There are also issues of copyright, with some AI systems being able to generate images, videos and music, without accountability for intellectual property infringements.
Madale emphasised the problem of inherent biases in AI and misuse of the technology to create criminally chargeable content – which often infringed on human rights.
“It is clear we need to move towards ‘ethical by design’ principles in AI capabilities and development. While the European Union has advanced legislation on AI, South Africa is still developing its policies in this regard. We need to make sure the policies take best practice into account, as well as nuances and cultural norms that are unique to African countries,” Madale added.
She continued that, without legislative environments enabling technologies to come to the continent, Africa would lag behind on development that could have benefited societies and the environment.
Additionally, advancements in AI, for example, will bring more investment to the continent and thereby more socioeconomic development.
Chivinge emphasised the importance of supporting startup companies in the technology space. “African countries are not doing enough to encourage young entrepreneurs from a policy and funding perspective. We need to strengthen the ecosystem of support for young people and young companies.”

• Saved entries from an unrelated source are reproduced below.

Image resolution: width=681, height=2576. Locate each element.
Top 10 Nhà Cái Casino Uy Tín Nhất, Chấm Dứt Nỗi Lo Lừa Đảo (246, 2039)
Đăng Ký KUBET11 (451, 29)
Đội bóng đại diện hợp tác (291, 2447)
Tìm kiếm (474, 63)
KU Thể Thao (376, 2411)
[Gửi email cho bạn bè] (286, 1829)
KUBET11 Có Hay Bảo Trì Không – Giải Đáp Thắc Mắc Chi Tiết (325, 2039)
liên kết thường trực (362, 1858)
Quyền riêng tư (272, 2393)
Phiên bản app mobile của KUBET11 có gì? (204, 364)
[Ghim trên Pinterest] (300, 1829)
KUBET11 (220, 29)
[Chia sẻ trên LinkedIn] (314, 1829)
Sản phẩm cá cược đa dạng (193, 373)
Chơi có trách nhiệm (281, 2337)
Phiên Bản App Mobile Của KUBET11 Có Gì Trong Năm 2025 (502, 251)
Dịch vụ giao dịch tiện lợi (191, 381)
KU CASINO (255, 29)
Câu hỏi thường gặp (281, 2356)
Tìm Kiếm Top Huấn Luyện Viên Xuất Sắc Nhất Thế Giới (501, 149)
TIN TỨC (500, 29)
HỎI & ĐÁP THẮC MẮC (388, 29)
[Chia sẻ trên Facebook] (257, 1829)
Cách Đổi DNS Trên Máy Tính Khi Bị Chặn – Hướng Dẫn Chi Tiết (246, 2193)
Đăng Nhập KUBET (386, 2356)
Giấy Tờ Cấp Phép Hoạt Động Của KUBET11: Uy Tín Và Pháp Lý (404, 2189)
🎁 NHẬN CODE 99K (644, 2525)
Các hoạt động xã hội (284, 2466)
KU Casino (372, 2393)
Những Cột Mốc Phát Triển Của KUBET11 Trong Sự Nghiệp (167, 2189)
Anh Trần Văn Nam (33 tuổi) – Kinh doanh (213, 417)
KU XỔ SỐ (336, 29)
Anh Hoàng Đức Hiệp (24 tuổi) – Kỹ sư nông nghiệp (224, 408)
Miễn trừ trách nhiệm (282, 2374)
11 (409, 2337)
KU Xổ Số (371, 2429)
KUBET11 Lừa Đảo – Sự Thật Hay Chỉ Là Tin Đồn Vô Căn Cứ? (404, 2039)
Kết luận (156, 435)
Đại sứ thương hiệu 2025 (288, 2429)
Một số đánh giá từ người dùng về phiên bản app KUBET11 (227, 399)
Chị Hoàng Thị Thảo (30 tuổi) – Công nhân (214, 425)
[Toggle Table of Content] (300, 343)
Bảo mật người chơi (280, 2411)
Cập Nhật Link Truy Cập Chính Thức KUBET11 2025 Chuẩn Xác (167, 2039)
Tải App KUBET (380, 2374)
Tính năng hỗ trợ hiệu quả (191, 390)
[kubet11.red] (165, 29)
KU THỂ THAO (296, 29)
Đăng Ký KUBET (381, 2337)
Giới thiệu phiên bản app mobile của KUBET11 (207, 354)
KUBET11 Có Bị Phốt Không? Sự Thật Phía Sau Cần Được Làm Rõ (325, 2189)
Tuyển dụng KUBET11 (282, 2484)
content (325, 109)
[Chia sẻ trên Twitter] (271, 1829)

Omari highlighted the challenge of schools and teachers not being equipped to teach AI, robotics or coding to learners, which widened the skills gap on the continent.
Argyros agreed, stating that many people still did not have access to the Internet in Africa, or lacked digital literacy.
Moreover, the experts agreed that technology such as AI would lead to some job losses, but said it would also create a wave of new jobs that people can be upskilled or reskilled for to be more productive and efficient.
Madale stressed the importance of mapping what skills were needed as well as the job categories for these developments in each country and then adjusting the education system and incentives for young people to get involved accordingly.
Chivinge proposed the challenge of time being spent training people and then losing them to the global competitive market. She said skills retention should be an equally important consideration in the skills development process.
“How are countries incentivising people to stay in the country? If we want to unlock skills meaningfully, we need to address the issue of skills migration.”